Mark and his wife are auction hounds and filled the house with extraordinary furniture and artwork.









Interestingly, this simple lamp tucked into a corner is the most valuable piece in the house. It started out as a brass candlestick and was hidden away by a New Orleans family during the Civil War. Its value comes from the fact that it is one of few brass objects not confiscated and melted down for the making of munitions by the confederacy.














The kitchen. This is the oldest room at Poche and predates the manor house. There is an ancient Jenn-Aire stove at the left.







Mark tells a funny story about this chandelier (only a portion seen here). When he first bought it, this round hanging crystal went missing and Mark had a heck of a time "getting his ball back".
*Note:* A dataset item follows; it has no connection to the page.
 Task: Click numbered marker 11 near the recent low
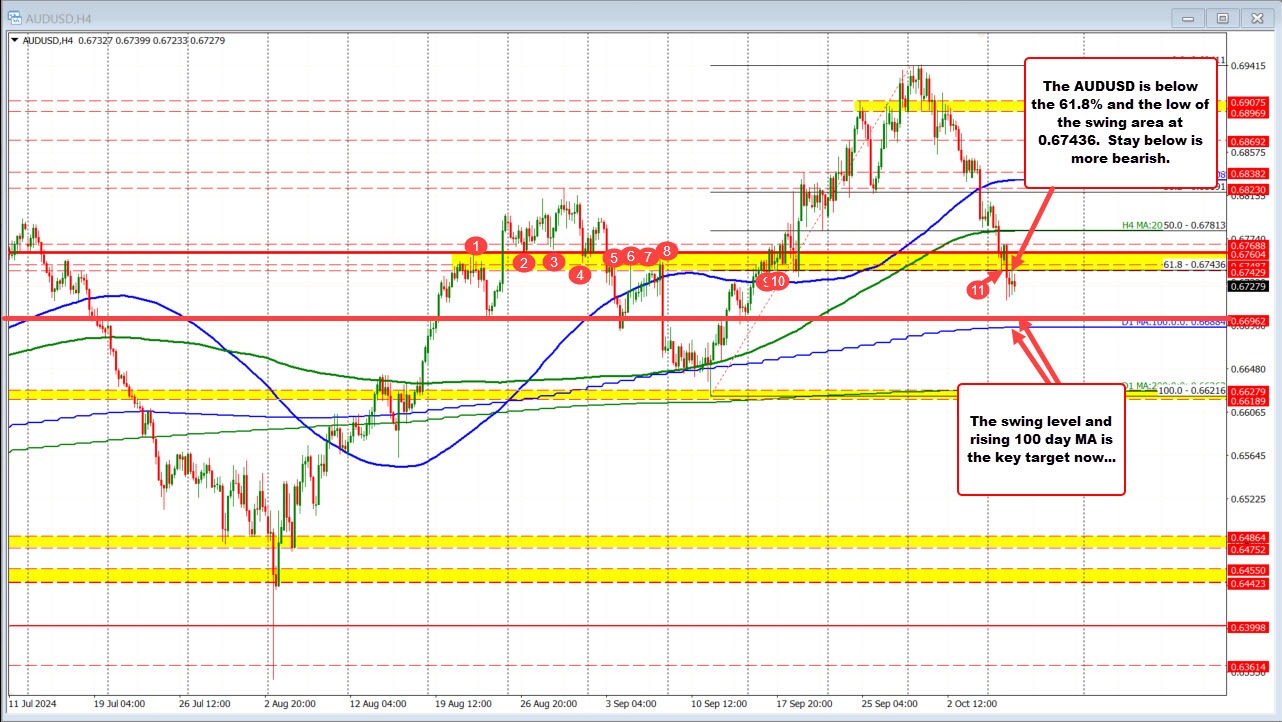pos(978,289)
Like any authentic plantation, Poche has a resident ghost (seen here at the left). Awhile ago, guests spending the night upstairs called Mark in a panic and begged to move to other quarters. They heard spirits rumbling around downstairs and were scared out of their wits.
















Turns out the "ghost" was nothing but a Roomba doing its thing. It was programmed to come on late at night to auto-vacuum the floors.











The main bedroom in the expansive upper floor at Poche. The suite of rooms is available for a nightly rate of around $200. RV sites with full hook-ups are $30.















The Tundra and Lance in Plantation Country.
















Well, at long last, the fourth-or-fifth-to-the-last entry from our spring trip in the all-new-for-2010 Lance 2285 travel trailer with slider and 2004 Tundra with crew cab and matching snug top.

I want to wrap up these last entries because in two short weeks we'll be taking off again for a long summer drive through the grand western states and the Midwest.

But first, back to the spring trip. If you ever have a hankering to roll along Louisiana's River Road between Baton Rouge and New Orleans, there is at least one stop that we highly recommend. A place that takes up most of the tiny town of Convent. Poche (poe-shay) Plantation is one of the region's smaller, more unassuming manor houses. Built by a Judge Poche after the Civil War, it had fallen into disrepair until it was snatched up at an auction by a guy named "Mark Anderson" about five or so years ago. Mark had made mega-bucks as a local newspaper publisher and being the son of a prominent sugar mill owner didn't hurt his bottom line either.

Like casino operators in Vegas, the auctioneers selling off Poche's treasures knew they could up the ante by serving lots of free mint juleps. Fueled by liquid courage, Mark was happy to oblige. He bought up old furniture, paintings and other household items. But he didn't stop there--he ended up buying the plantation itself.

He and his wife poured a ton of moola and sweat equity into the old property. They had been traveling the country full time in their big RV bus and came up with the brilliant idea of putting a first-class RV park right behind the plantation house. Just as the RV park was about to open, Hurricane Katrina slammed into New Orleans. Hundreds of homeless Louisianans flooded the River Road. Mark took in more than 100 people, putting up bunk beds and essentially turning Poche into a no-charge deluxe refugee camp. It's only been a few months since the last of these folks moved out and tourists moved in.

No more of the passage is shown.